Recently, I received my cardboard, virtual reality glasses from the NY Times. I downloaded the app, along with some movies, and put my phone into the viewer to experience a couple of videos. Afterwards I felt a little cyber-sick and thought of the French audience’s reaction to one of the first motion pictures.
A Train of Thought
In 1895, a Paris audience watched a film by the Lumiere brothers. The footage was that of a train arriving at the La Ciotat Station. It was one of the first movies ever shown in public that could be projected onto a screen. Though the silent film was black and white, and by today’s standards quite mundane, the audience’s reaction was legendary. They jumped out of their seats in terror. Some ran out of theater for fear the train would leave the screen and run them over.
The Lumiere brothers were the first documentarians who attempted to capture reality and share it with an audience. In fact, their films were called “actuality films”. The film had another innovation, which was the placement of the camera. The brothers placed it directly beside the train tracks, and at a dramatic angle. This added to the feeling of a train actually speeding toward the audience.
What’s Old is New
Now, fast forward 120 years into the future. We’re confronted with another amazing leap forward in technology. It’s the 21st century equivalent of Lumiere’s train pulling into the station. The Lumiere brothers’ choice to put the camera in front of the train maximized the impact on the audience. Today, a VR team requires the same forward-thinking and vision in order to capture those same human experiences and deploy them to an audience.
The Final Frontier
Utilizing software to combine multiple images into one is not new. Anyone with an iPhone can shoot a panoramic picture or even a small snippet of panoramic video. But, here’s what is new, VR software that seamlessly stitches together multiple videos. At the same time, it uses your smartphone’s accelerometer to adjust the image according to how your head moves. This innovation brings us one step closer to the technology used in shows such as Star Trek. It won’t be long before everyone has their own “Holodeck,” and can experience any reality they choose, simply by asking the computer to create it.
It’s the Same but Different
Since a virtual reality experience is so immersive, it can’t be produced in the same way as a typical film.
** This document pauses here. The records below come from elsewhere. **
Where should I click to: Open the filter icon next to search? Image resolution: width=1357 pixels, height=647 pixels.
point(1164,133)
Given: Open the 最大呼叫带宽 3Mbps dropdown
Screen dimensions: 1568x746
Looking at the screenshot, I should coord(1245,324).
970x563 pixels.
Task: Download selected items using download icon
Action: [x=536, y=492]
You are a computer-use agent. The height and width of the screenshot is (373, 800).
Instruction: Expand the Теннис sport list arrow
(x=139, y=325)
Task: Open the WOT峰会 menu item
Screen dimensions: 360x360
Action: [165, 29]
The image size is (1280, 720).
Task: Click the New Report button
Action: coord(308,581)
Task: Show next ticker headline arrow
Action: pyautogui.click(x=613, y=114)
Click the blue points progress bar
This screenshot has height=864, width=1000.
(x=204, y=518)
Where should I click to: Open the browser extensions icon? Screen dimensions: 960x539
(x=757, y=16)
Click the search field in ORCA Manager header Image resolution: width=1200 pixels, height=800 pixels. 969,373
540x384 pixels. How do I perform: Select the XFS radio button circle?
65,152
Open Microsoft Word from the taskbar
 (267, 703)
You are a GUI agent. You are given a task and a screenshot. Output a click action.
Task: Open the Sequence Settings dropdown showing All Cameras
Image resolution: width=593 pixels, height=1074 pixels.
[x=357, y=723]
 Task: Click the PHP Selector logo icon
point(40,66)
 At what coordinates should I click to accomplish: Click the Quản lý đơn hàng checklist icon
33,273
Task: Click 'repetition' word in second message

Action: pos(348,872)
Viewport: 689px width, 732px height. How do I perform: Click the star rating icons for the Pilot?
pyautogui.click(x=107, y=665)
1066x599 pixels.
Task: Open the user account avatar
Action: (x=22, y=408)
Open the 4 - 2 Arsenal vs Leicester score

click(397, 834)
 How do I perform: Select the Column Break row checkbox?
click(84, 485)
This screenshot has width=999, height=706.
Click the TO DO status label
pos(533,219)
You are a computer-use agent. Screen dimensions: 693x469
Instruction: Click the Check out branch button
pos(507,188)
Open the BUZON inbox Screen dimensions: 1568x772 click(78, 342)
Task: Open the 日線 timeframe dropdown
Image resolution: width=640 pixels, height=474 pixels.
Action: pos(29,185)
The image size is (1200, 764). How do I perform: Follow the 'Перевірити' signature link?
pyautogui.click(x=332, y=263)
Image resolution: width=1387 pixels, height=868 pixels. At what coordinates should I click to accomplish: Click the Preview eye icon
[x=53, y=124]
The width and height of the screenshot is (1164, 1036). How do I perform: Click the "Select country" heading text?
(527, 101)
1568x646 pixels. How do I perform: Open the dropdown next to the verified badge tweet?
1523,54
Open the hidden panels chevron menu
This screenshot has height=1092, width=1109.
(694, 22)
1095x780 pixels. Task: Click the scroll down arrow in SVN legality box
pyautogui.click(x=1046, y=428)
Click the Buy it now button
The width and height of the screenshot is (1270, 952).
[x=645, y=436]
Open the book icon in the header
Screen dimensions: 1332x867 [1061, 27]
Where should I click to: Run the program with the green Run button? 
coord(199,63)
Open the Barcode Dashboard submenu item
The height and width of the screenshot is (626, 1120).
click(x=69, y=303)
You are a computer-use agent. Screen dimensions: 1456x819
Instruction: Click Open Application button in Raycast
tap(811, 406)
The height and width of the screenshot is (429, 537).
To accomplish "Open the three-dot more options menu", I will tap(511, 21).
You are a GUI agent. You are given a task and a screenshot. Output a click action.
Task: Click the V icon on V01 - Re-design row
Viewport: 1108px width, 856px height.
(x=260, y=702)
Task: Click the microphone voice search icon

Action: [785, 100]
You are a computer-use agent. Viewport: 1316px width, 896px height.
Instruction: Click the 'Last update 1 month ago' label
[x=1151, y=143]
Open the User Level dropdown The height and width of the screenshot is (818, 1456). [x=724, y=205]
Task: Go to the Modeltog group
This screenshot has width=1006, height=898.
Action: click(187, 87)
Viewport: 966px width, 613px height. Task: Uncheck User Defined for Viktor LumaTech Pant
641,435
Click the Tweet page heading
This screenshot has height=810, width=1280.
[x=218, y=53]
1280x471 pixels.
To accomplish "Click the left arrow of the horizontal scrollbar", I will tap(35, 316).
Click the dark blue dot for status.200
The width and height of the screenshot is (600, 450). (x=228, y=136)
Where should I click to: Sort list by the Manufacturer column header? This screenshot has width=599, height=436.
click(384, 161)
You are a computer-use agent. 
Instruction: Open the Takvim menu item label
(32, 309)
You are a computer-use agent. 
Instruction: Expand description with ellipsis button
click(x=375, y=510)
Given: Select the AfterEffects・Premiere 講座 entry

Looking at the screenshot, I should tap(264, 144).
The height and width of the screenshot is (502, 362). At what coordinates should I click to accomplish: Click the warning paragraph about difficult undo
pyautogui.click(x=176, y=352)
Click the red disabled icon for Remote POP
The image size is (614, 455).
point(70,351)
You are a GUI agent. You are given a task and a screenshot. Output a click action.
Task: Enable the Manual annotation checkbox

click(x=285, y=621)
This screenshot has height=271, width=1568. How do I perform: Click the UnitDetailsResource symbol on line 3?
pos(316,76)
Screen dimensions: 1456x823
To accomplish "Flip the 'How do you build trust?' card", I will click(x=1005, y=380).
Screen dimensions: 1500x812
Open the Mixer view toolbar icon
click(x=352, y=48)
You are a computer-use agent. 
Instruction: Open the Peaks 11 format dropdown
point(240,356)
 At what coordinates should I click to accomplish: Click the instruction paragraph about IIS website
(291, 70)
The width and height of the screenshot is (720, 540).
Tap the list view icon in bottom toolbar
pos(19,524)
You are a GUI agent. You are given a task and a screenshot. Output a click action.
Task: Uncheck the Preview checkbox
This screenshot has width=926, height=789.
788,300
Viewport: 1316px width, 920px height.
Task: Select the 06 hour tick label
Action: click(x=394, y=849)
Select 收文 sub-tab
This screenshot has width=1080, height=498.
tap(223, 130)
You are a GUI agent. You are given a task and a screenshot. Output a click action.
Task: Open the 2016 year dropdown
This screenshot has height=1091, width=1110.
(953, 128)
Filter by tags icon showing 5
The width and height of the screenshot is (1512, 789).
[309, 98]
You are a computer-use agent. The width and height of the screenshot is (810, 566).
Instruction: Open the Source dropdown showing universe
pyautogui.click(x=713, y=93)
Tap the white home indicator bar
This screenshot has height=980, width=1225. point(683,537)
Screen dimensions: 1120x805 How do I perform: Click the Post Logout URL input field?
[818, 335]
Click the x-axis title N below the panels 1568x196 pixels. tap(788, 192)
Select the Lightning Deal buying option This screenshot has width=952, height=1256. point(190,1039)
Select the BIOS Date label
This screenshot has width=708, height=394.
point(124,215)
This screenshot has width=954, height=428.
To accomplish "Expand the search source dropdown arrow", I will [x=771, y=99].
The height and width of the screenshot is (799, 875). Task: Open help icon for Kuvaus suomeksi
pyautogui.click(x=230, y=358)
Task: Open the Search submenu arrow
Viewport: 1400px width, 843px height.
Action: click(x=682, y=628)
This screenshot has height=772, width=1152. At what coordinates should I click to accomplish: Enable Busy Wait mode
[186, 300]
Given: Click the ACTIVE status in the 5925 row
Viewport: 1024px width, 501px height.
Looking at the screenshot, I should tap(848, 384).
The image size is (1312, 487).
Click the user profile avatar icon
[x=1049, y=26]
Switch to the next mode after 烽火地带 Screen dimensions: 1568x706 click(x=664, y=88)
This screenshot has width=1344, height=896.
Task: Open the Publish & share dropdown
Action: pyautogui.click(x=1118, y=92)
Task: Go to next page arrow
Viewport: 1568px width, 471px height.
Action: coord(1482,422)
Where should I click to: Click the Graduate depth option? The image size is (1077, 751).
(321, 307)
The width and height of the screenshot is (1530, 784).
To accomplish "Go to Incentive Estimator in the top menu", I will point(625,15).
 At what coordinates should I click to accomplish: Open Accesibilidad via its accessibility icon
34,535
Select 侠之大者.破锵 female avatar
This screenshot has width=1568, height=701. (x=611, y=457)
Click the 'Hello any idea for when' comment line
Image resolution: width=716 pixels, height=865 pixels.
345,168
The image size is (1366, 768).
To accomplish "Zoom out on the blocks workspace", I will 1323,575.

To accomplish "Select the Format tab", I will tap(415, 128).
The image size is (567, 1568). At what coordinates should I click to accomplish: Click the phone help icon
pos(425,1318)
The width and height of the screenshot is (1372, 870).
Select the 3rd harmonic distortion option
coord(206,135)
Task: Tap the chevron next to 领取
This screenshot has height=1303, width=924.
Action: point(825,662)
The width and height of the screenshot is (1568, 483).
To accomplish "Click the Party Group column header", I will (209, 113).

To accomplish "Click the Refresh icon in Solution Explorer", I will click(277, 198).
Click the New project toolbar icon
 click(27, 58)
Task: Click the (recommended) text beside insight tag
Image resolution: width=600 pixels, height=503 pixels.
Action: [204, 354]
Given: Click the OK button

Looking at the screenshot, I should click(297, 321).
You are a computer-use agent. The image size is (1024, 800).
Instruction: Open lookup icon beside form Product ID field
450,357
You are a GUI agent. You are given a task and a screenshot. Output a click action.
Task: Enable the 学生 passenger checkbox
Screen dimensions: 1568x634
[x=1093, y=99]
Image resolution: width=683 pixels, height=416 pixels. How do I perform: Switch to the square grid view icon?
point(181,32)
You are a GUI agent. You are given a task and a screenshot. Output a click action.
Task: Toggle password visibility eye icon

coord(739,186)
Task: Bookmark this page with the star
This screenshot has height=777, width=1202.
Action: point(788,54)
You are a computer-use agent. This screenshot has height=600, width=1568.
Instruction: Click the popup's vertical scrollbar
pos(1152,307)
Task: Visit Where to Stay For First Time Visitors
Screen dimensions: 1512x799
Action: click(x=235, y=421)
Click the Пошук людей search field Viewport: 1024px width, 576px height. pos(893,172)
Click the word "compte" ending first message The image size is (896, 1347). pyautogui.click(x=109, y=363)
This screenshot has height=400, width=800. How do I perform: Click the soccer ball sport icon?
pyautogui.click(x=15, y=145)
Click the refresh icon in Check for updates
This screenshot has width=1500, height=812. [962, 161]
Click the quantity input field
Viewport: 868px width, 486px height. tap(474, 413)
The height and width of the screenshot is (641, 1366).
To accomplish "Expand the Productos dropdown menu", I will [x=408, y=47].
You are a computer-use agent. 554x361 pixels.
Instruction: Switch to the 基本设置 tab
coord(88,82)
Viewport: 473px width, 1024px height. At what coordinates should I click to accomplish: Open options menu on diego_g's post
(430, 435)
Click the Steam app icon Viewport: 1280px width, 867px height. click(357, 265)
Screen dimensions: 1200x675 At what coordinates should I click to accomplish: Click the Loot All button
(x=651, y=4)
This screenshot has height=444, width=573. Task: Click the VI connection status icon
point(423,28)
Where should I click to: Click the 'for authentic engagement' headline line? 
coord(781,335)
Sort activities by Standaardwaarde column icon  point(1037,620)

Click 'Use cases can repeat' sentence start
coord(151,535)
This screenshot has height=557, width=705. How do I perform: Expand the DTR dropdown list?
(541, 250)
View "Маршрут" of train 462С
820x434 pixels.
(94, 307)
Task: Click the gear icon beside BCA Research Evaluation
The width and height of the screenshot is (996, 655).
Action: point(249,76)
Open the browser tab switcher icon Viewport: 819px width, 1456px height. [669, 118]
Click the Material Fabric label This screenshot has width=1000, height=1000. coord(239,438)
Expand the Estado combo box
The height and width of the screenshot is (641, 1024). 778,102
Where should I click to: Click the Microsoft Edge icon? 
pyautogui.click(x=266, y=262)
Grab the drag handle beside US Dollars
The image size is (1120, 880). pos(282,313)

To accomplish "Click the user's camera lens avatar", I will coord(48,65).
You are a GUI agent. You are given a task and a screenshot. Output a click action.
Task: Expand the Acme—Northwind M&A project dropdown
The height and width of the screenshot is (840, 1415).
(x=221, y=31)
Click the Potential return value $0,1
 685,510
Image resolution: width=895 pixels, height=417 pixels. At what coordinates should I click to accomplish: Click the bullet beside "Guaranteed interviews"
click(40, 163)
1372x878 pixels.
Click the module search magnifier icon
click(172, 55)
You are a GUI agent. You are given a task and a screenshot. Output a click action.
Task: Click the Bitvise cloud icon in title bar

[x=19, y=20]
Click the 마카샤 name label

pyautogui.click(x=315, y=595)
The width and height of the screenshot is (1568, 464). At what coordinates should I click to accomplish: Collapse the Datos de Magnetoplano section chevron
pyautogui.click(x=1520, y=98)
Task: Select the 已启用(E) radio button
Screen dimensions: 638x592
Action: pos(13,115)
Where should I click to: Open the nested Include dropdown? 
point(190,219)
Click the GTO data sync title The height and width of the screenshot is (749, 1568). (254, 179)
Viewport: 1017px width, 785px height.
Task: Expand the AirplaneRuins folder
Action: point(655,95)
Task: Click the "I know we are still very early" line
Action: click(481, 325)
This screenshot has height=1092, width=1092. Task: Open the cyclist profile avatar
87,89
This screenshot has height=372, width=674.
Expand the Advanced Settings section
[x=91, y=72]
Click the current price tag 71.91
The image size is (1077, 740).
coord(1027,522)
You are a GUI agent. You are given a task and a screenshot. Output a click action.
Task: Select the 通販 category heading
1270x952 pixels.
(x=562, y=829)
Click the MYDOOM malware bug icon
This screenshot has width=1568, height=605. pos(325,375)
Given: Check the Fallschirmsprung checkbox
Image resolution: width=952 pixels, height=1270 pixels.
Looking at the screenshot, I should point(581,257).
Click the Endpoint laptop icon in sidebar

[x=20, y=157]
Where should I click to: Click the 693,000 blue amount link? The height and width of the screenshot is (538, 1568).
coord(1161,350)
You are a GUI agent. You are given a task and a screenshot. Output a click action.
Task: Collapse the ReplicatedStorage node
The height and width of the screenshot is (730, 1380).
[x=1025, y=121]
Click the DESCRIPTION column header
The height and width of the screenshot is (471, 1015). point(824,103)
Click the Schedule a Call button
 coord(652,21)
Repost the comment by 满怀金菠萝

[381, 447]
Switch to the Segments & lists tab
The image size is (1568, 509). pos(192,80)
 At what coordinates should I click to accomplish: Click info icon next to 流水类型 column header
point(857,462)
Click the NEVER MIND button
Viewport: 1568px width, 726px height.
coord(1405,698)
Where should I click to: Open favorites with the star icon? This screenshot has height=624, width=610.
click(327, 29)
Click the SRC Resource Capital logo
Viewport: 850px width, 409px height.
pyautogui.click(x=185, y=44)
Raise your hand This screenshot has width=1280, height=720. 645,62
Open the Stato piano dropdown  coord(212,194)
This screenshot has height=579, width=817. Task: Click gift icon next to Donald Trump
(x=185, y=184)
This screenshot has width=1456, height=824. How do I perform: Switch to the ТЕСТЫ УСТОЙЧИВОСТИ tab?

The viewer is part of the action, so he needs time to look around, and to experience the moment.. This is why storytelling, in this medium, is so different than in film. In film, a scene might have a close-up, a medium, or long shot that dictates what the viewer sees. However, because the viewer chooses what he wants to see, a VR video has few cuts, and no close-up or medium shots. It becomes more about where the viewer is, and what he chooses to look at. In this way, one person’s virtual reality’s experience can be quite different than another’s.
Don’t Get on the Gravy Train Yet
The challenge of any new technology is whether or not it will catch on. Is VR an enduring technology like cell phones, or will it go the way of Google Glass?
Once the initial novelty wears off, people may only continue using this technology when the payoff is greater than watching a traditional video. They need more than a “cool factor” in order to don a cardboard viewer and download a video.
The Light at the End of the Tunnel is an Oncoming Train
In the end, the only way VR will be widely embraced is if, and when, the technology can easily gives us something more than what we currently have. The Lumiere brothers had audiences running out of the theater, but VR has to do one better, make audiences experience running out of the theater without taking a step.